Em função da morte da ex-deputada estadual Maria Lucia Prandi, do PT de Santos, foi suspensa a sessão da CPI das  Empresas de Telecomunicações da Assembleia Legislativa de São Paulo (Alesp), logo após a sua instalação, hoje (7), às 14 e 30, na qual prestaria depoimento o presidente da Oi, Bayard Gontigo. Mas antes propor o adiamento, solicitado pelo presidente da Alesp, deputado Fernando Capés, o relator da CPI, deputado Roberto Morais (PPS) fez um desabafo. “Nós investigamos, levantamos todo o problema, tomamos os depoimentos, propomos soluções, mas não temos competência para legislar sobre esse assunto, telecomunicações.

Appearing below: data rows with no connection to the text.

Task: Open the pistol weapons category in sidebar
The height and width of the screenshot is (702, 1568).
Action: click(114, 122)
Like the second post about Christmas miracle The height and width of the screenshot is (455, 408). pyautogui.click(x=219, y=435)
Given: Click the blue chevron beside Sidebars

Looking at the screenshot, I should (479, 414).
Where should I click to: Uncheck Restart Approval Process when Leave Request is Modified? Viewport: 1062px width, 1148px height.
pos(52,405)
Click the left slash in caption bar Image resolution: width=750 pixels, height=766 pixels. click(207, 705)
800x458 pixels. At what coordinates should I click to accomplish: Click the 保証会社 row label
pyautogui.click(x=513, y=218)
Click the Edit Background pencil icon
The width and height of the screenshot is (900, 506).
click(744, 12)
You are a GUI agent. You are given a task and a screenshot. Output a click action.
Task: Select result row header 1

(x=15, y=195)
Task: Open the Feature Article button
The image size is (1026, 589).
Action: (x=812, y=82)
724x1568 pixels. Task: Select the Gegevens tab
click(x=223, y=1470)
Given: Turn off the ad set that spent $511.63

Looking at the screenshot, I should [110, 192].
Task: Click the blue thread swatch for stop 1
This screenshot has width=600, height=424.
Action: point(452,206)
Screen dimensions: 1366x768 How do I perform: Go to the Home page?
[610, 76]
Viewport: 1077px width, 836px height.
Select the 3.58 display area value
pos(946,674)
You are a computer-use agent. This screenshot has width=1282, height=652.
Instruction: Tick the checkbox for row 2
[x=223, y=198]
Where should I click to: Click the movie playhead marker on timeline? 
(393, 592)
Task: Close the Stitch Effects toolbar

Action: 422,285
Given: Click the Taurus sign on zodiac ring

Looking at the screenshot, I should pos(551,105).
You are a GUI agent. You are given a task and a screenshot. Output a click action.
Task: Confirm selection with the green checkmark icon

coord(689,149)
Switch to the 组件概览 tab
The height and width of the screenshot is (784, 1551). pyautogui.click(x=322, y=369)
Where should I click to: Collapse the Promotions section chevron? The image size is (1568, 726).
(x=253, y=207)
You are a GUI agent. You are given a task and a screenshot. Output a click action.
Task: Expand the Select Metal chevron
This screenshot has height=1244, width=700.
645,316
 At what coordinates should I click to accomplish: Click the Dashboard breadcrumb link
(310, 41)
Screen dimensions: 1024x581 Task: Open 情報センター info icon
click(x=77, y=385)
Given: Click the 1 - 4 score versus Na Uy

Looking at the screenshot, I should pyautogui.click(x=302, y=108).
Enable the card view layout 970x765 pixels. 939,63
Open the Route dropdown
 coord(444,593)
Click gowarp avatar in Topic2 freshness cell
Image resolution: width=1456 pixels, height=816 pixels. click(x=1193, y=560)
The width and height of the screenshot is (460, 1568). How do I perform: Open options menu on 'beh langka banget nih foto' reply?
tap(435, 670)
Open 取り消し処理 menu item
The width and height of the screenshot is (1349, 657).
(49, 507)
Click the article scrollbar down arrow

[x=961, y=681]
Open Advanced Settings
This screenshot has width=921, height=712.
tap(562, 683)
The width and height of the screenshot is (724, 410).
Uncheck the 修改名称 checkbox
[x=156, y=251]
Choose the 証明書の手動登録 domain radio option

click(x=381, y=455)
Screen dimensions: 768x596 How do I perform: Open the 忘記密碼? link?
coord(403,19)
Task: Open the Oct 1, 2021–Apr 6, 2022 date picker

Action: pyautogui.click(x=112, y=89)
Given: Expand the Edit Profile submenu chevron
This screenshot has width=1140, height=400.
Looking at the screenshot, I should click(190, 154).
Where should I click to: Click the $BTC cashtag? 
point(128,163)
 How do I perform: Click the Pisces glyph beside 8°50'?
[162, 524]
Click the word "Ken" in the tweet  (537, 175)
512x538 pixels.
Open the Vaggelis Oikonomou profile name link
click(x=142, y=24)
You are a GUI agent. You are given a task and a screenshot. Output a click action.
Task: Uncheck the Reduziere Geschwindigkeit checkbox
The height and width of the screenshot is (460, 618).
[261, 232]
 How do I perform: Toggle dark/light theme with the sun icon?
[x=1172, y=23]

Temos que encaminhar nossas sugestões para o Ministério Público e ficamos na dependência para que adote as medidas”, disse.

O rol de reclamações elencado pelos membros da CPI é grande. Vai da qualidade do serviço prestado, dos erros em conta até a venda (sem controle mais rigoroso, na visão de alguns parlamentares) de chips pré-pagos. Querem ainda, pelo que disse o relator, tratar do bloqueio de serviços ao final do pacote de dados.

Gontijo, que compareceu acompanho de três vice-presidentes e vários assessores, concordou em que fosse estabelecida nova data, de comum acordo, que será futuramente marcada. Na CPI, já foram ouvidos os presidente da TIM, Rodrigo Abreu, e da Telefônica Vivo, Amos Genish.